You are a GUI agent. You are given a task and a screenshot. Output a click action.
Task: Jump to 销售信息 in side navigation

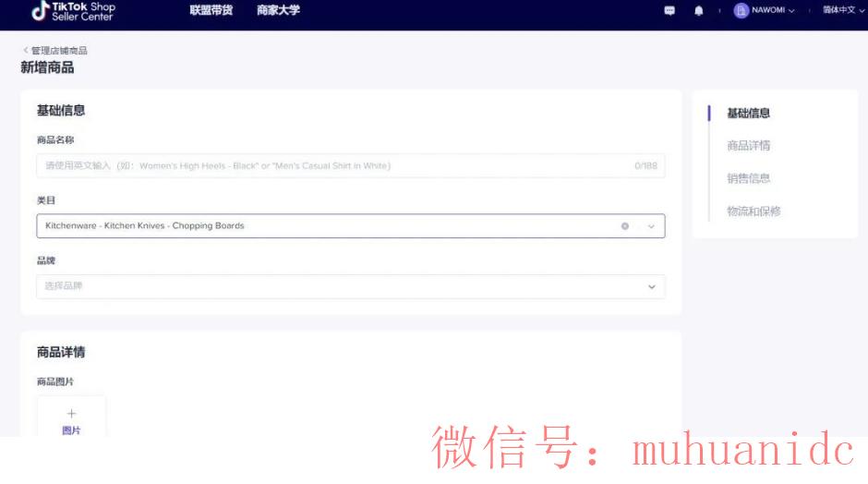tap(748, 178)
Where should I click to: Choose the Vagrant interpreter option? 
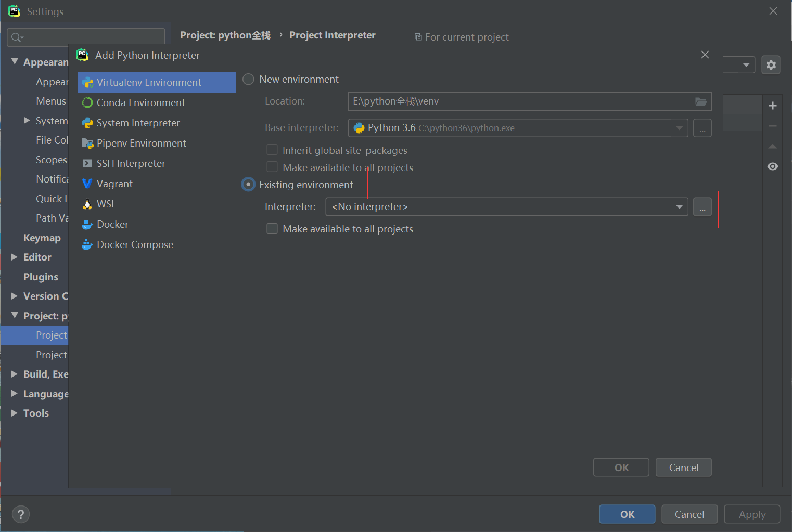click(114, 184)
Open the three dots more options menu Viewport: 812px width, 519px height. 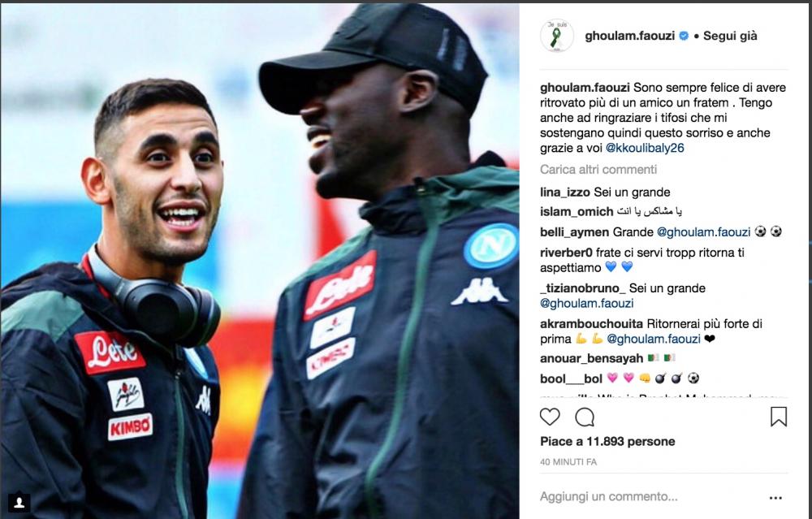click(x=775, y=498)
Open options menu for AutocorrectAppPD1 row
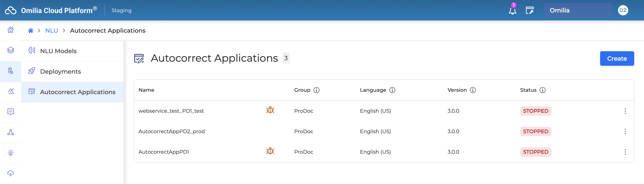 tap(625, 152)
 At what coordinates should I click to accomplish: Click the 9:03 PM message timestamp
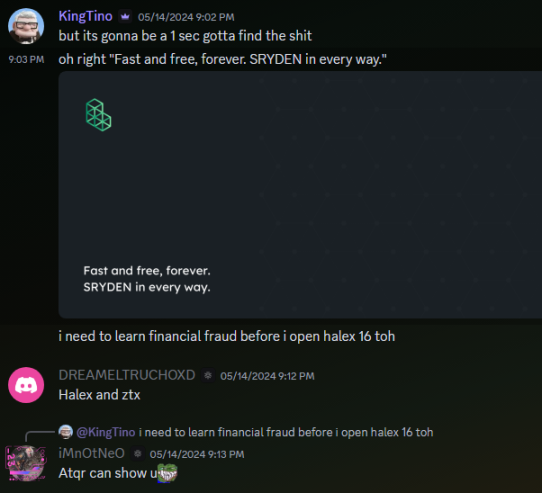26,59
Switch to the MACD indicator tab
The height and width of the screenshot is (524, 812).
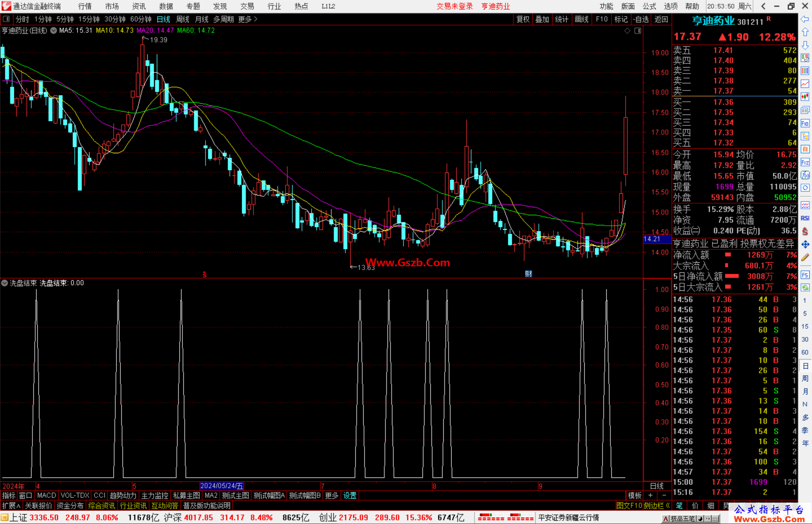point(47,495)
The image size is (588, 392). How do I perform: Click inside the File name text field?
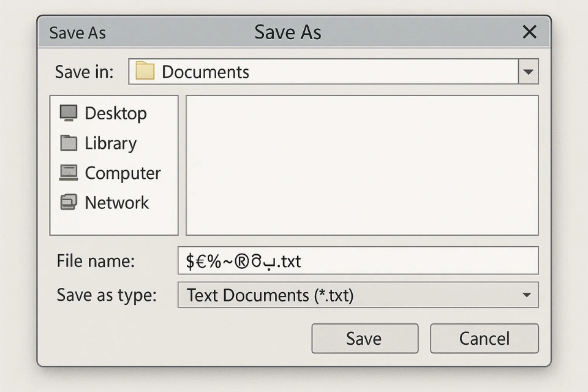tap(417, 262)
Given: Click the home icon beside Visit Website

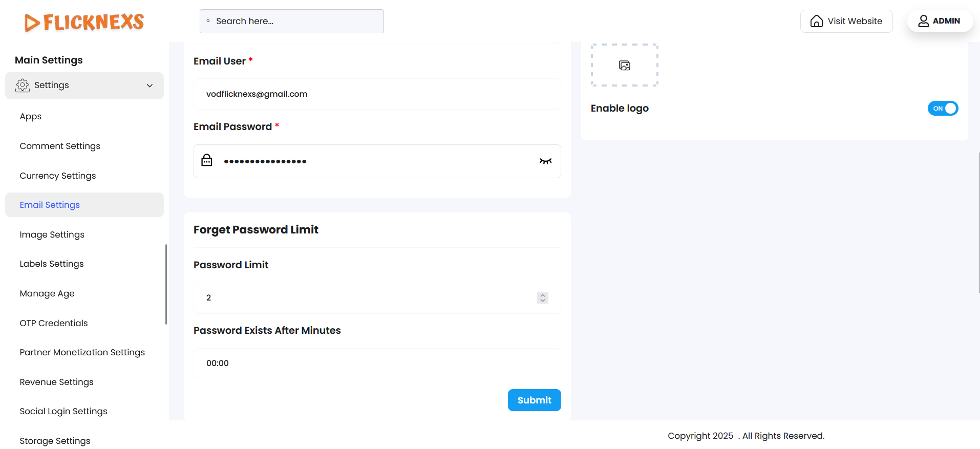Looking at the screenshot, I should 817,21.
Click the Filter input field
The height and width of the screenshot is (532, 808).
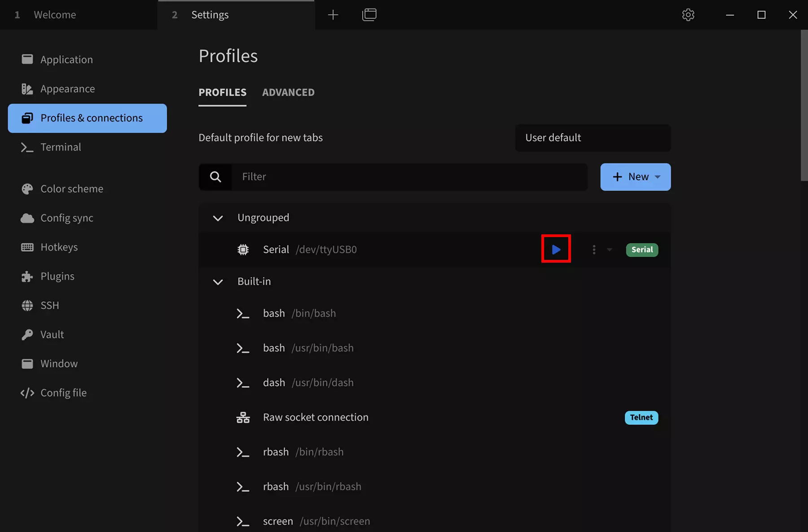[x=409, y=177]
■ ■ ■ ■ ■ ■ ■
Nothing but the lines from the one with "Open options menu for AutocorrectAppPD1 row" through the last line of the material above should appear in the answer, each copied exactly, with no pictures.

◆ THE COMPLETED TASK ◆
Open options menu for AutocorrectAppPD1 row
 tap(625, 152)
 At what coordinates should I click to accomplish: Click the 9:03 PM message timestamp
26,59
Switch to the MACD indicator tab
The height and width of the screenshot is (524, 812).
point(47,495)
The image size is (588, 392). How do I perform: Click inside the File name text field?
tap(417, 262)
Given: Click the home icon beside Visit Website

Looking at the screenshot, I should 817,21.
Click the Filter input field
The height and width of the screenshot is (532, 808).
[x=409, y=177]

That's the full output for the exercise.